■ Collected data
Segment Open

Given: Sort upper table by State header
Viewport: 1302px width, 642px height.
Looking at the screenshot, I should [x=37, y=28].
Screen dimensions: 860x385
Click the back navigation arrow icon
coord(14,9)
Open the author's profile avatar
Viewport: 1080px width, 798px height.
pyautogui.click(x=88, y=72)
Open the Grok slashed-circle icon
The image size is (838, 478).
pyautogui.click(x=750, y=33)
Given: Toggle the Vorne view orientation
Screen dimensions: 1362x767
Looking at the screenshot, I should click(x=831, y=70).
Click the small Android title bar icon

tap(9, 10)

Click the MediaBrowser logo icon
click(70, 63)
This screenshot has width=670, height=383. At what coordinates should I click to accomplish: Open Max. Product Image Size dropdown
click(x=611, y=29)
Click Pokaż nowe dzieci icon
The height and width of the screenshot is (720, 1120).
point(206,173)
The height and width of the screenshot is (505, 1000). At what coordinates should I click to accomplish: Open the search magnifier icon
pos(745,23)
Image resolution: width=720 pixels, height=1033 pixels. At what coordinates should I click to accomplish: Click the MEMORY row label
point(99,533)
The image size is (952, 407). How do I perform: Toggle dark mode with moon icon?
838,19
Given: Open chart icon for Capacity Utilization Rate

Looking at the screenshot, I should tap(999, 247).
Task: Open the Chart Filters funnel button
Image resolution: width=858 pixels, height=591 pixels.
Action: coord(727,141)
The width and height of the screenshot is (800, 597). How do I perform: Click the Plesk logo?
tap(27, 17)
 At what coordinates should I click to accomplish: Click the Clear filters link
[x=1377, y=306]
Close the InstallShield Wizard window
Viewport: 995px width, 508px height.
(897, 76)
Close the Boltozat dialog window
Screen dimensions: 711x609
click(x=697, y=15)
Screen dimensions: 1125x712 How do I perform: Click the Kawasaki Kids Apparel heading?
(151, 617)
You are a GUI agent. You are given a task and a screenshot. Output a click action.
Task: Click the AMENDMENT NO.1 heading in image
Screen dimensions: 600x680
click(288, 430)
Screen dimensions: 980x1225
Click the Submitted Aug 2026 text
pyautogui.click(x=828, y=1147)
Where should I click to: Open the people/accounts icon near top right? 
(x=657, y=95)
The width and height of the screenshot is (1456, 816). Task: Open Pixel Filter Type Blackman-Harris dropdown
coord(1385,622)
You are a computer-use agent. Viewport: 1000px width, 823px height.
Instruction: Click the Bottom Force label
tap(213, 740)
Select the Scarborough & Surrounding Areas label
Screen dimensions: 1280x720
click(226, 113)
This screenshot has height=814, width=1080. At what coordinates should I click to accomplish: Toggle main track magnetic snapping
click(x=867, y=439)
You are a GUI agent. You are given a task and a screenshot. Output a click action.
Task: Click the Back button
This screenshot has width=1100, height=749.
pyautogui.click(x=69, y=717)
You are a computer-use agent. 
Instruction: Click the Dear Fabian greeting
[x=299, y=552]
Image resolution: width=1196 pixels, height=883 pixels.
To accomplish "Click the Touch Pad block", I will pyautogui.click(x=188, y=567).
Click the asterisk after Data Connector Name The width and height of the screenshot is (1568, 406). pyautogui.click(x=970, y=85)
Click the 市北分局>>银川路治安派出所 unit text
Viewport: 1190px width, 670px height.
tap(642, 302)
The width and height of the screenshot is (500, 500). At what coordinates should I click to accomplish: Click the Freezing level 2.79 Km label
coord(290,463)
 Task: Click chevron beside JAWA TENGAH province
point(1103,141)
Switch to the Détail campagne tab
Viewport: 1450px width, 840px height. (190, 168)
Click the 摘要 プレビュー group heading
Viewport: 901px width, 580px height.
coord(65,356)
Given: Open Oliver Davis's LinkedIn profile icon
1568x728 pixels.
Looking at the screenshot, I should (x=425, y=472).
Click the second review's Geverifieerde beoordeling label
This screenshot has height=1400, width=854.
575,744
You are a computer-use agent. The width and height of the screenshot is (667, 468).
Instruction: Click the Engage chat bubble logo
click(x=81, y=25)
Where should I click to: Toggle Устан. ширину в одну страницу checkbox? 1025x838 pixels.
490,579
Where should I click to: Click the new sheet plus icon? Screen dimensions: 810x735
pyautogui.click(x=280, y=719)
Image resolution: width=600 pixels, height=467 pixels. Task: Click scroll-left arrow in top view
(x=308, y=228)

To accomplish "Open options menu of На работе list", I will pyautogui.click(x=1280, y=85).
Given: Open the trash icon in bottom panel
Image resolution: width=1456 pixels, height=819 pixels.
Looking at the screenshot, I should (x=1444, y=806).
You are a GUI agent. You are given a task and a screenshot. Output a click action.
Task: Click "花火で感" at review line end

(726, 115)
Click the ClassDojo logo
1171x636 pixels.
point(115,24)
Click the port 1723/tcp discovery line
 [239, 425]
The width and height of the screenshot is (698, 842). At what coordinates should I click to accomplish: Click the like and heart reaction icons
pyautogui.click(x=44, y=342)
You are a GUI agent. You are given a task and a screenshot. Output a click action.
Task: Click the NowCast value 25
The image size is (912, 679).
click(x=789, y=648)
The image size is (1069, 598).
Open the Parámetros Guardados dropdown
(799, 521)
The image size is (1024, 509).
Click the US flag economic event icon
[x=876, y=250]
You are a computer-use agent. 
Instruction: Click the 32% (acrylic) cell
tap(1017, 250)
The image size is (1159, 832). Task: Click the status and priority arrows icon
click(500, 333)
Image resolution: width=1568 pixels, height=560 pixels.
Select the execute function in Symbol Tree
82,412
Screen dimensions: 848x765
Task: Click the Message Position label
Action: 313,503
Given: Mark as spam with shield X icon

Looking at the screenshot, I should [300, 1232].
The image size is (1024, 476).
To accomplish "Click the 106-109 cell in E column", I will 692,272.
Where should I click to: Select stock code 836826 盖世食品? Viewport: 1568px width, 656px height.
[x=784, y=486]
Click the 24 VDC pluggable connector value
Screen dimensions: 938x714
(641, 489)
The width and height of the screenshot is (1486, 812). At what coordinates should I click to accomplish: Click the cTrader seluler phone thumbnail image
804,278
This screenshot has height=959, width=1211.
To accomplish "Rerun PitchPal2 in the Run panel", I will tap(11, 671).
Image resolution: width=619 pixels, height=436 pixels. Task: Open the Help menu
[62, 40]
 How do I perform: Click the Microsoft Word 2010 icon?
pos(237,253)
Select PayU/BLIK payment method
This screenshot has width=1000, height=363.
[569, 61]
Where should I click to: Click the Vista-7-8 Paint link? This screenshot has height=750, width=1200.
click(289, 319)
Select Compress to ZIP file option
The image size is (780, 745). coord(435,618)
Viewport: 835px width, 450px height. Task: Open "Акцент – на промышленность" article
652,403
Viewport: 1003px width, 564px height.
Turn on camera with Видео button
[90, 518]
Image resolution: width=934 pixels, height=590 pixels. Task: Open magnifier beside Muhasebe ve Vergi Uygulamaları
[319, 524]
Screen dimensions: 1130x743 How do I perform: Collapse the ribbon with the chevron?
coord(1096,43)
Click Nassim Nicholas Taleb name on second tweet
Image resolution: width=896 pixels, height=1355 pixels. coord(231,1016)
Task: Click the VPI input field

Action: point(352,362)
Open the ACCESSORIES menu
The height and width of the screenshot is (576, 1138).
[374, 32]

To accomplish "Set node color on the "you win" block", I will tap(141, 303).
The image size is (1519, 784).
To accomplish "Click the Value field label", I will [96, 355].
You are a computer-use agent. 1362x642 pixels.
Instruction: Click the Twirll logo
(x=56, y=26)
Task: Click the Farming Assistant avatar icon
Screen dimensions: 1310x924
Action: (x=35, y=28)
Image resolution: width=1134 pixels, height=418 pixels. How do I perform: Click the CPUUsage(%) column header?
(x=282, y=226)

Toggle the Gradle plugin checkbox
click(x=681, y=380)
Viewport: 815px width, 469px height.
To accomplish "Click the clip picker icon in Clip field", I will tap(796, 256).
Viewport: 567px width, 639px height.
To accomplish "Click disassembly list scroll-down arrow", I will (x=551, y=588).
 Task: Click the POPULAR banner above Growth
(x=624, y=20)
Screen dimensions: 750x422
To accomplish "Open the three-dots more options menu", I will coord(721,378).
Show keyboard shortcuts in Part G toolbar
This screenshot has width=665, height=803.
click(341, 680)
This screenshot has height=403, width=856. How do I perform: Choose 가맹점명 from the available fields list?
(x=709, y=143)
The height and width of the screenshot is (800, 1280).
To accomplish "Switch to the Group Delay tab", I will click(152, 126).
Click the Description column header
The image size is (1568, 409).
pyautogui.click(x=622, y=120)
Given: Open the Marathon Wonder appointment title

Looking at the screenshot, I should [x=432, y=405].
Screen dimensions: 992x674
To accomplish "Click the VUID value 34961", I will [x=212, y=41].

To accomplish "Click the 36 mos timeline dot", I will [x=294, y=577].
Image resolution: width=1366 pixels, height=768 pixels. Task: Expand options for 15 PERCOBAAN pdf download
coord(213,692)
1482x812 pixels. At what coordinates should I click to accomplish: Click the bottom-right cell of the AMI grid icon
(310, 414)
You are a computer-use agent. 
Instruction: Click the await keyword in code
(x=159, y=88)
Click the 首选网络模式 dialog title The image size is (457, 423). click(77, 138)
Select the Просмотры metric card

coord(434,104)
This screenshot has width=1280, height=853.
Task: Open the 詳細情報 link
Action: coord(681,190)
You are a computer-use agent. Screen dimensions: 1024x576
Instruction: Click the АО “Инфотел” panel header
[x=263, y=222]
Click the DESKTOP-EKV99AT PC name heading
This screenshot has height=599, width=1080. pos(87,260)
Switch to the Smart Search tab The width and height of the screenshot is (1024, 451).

Segment Closed

The required output is every line above from the one with "Where should I click to: Open" down to the one with "Click the asterisk", restated word for word, ends included.

■ RESPONSE AREA
Where should I click to: Open the people/accounts icon near top right? 
(x=657, y=95)
The width and height of the screenshot is (1456, 816). Task: Open Pixel Filter Type Blackman-Harris dropdown
coord(1385,622)
You are a computer-use agent. Viewport: 1000px width, 823px height.
Instruction: Click the Bottom Force label
tap(213, 740)
Select the Scarborough & Surrounding Areas label
Screen dimensions: 1280x720
click(226, 113)
This screenshot has height=814, width=1080. At what coordinates should I click to accomplish: Toggle main track magnetic snapping
click(x=867, y=439)
You are a GUI agent. You are given a task and a screenshot. Output a click action.
Task: Click the Back button
This screenshot has width=1100, height=749.
pyautogui.click(x=69, y=717)
You are a computer-use agent. 
Instruction: Click the Dear Fabian greeting
[x=299, y=552]
Image resolution: width=1196 pixels, height=883 pixels.
To accomplish "Click the Touch Pad block", I will pyautogui.click(x=188, y=567).
Click the asterisk after Data Connector Name The width and height of the screenshot is (1568, 406). pyautogui.click(x=970, y=85)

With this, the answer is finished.